Bologna, agosto del ’94.



Fin dal bel principio purghiamo dalle ortiche il campo dove la grande rovere si innalza. Letterati e pubblico di tutta Italia, ancora memori d’altri tempi, credono che Bologna sia l’Atene italiana, il centro illuminante, l’essenza quinta del profumo poetico nostro.

Otto e anche dieci anni fa ogni più bel tropo sarebbe stato giustificato. Le pubblicazioni letterarie di Nicola Zanichelli furono iniziate nel 1874 coi Funeralia del Panzacchi; e, verso quel tempo, lo stesso Panzacchi, in una sala dell’Archiginnasio, per una conferenza presentò al pubblico bolognese tra molto plauso Enotrio Romano, quasi annunciando habemus ponteficem. Infatti nel 1876 lo Zanichelli pubblicò le Nuove poesie del Carducci. Poi nel 1877 i Postuma dello Stecchetti (e fu il primo elzevir di quell’editore) mossero tanto romore di fama intorno all’autore, allo Zanichelli ed a Bologna intellettuale che la così detta chiesuola apparve formata.

Da allora intorno ai tre, Giosuè Carducci, Olindo Guerrini, Enrico Panzacchi, e imitatori e ammiratori, e amici e nemici vicini e lontani convergettero; e l’ultima raccolta fu quella che intorno al Carducci riunì i migliori e più giovani discepoli suoi. Guido Mazzoni, Severino Ferrari, Giovanni Pascoli, Giovanni Marradi, Corrado Ricci e qualche altro. Il Carducci o per via o in campagna o in casa d’amici o dallo Zanichelli o al caffé ammaestrava, leggeva, criticava, addestrava tutti quelli ottimi con amore di padre e di maestro.
* * *
Per favore, prosegui il brano qui sopra sulla Bologna letteraria raccolta intorno al Carducci, ripartendo subito dopo la sua ultima frase.

■ Elenco ■
* * *
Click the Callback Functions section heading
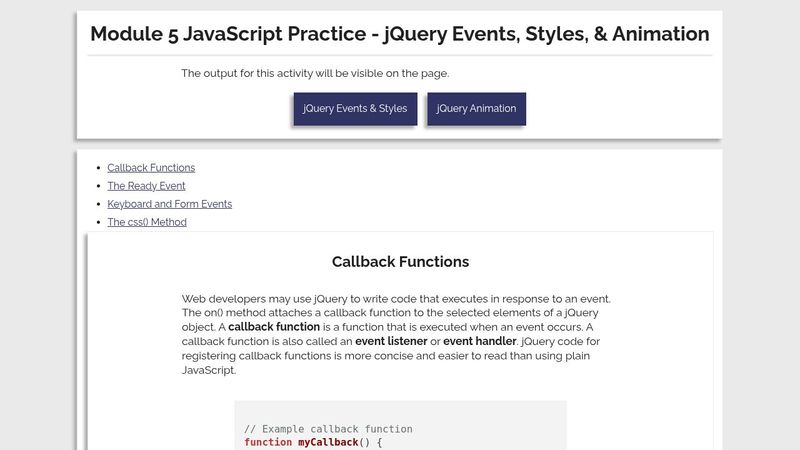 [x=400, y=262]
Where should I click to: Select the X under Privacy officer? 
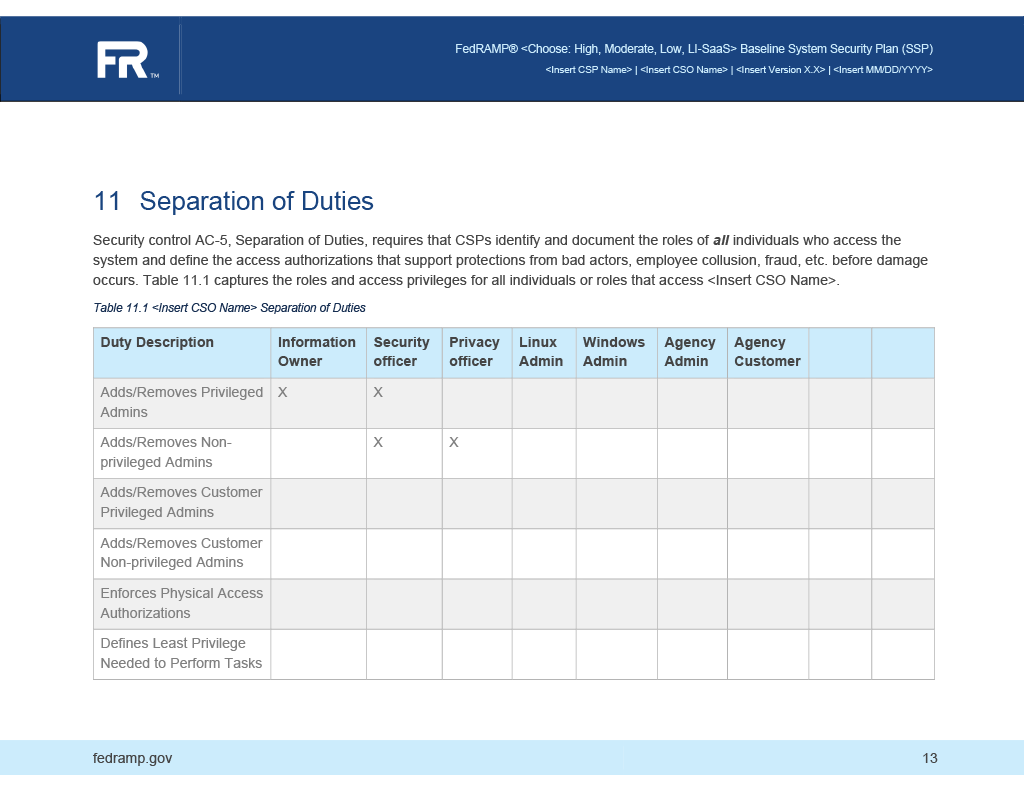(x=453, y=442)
* * *
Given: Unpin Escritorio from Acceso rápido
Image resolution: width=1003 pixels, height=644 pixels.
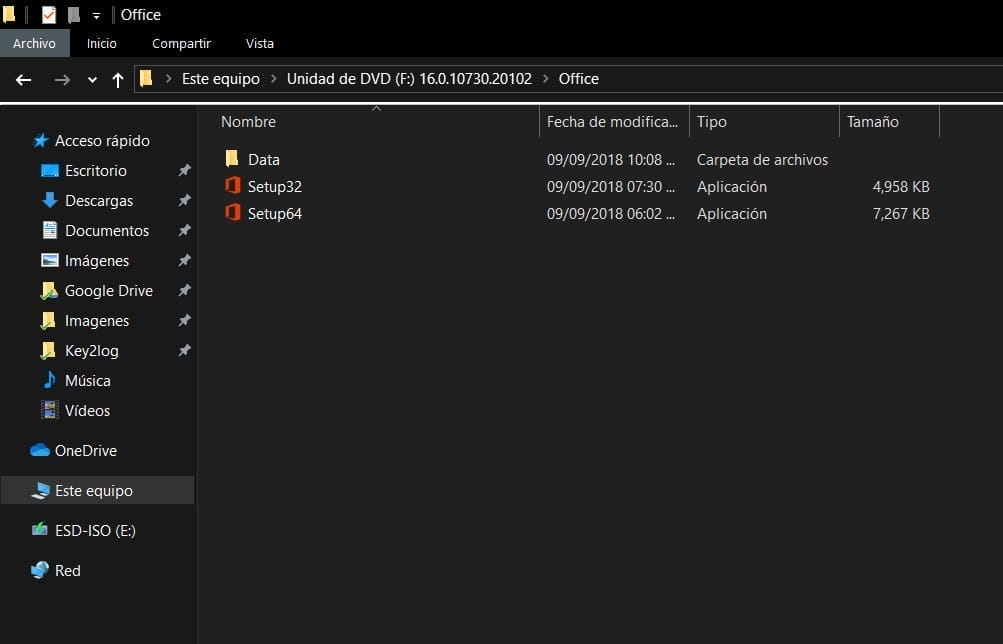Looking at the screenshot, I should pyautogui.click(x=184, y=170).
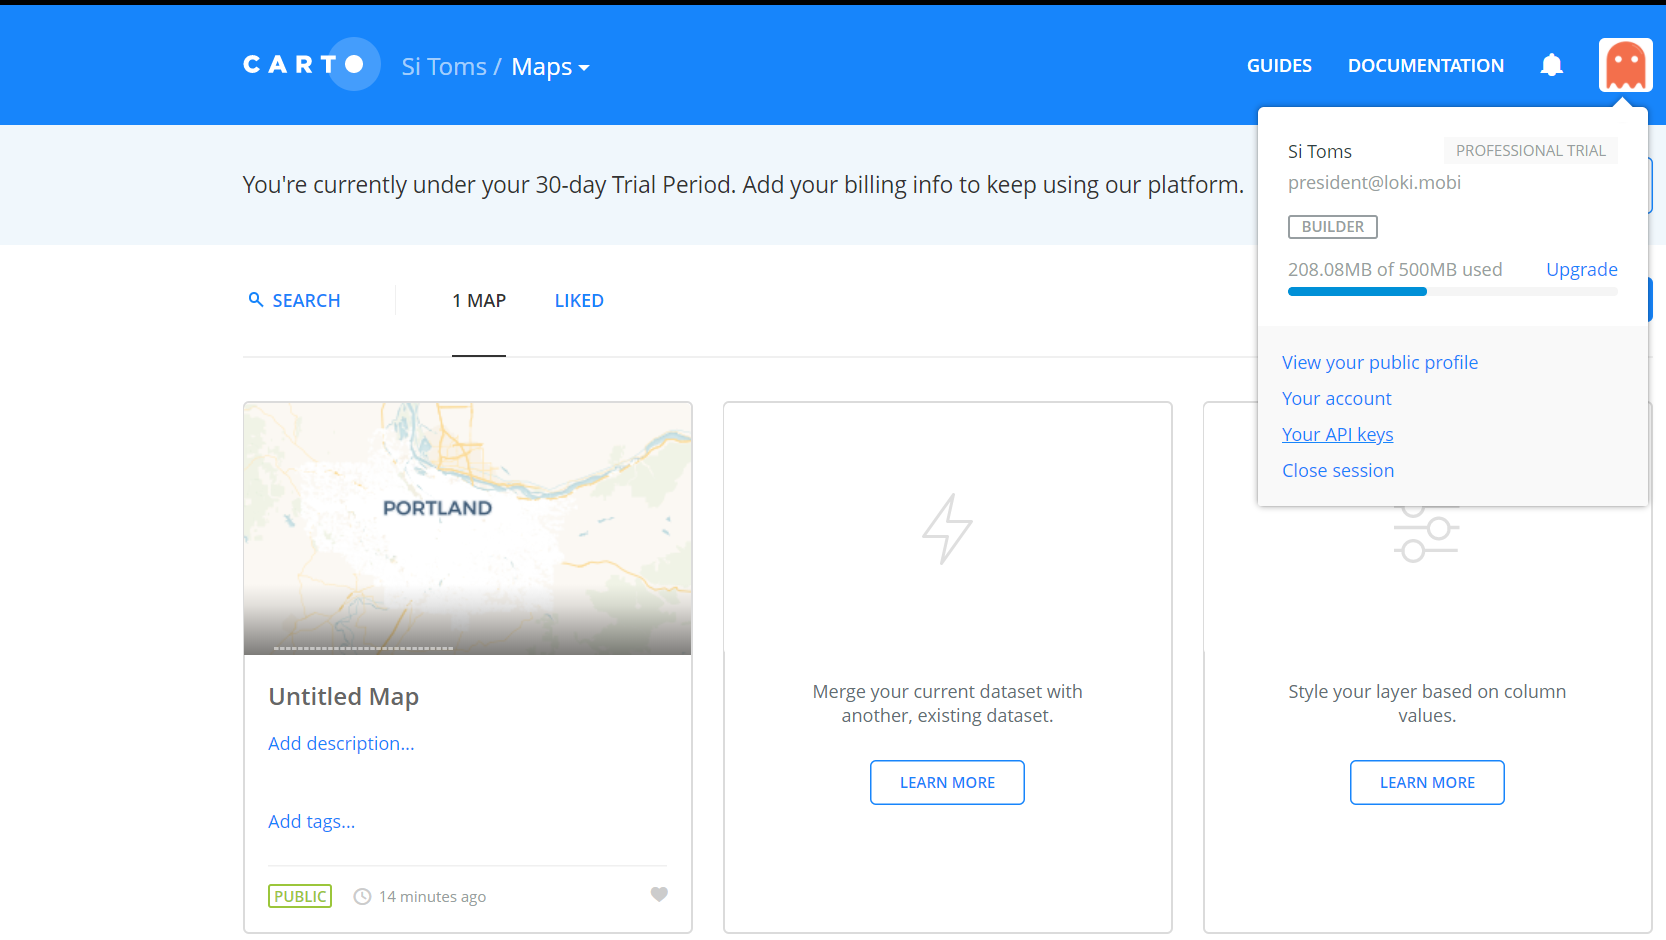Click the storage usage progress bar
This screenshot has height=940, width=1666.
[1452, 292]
* * *
■ Risposta alla consegna ■
Poi man mano essi, dispersi dalle necessità del vivere insegnando nelle scuole, lasciarono Bologna, né altri li sostituirono. E adesso col Carducci e col Panzacchi vivono a Bologna altri due o tre letterati più o meno noti e laboriosi; ma essi non si incontrano mai così che i profani potrebbero crederli in guerra, essi non formano chiesa sotto il grande poeta, e tanto meno vogliono costringere i loro intelletti in una società di mutua ammirazione. Panzacchi entra nella retrobottega degli Zanichelli due volte all’anno; e pure è lì che il Carducci — come dicono — pontifica, lì e mai altrove quasi egli fosse a somiglianza dell’altro pontefice prigioniero in una ben geniale prigione. Enrico Panzacchi e Corrado Ricci stamane a colazione mi assicuravano di non essersi visti da mesi.

Ora perchè una città possa a favor di giustizia chiamarsi intellettuale, occorre il numero degli intelligenti, e più la varietà nel numero, che un deserto sabbioso dove tre o quattro laghi brillino al sole non si può dire un mare.

Se avessi spazio, ripeterei punto, per punto, su la vita intellettuale bolognese quello che Alfredo Oriani in un suo noto capitolo ha detto già di quella vita mondana.

Un noto professore mi diceva che per sua personale esperienza la media intellettuale degli alunni nelle scuole elementari e ginnasiali bolognesi è inferiore a quella degli alunni nelle stesse scuole di Calabria o di Sicilia.

E adesso guardiamo soltanto alla vecchia rovere che su questi sterpi si eleva.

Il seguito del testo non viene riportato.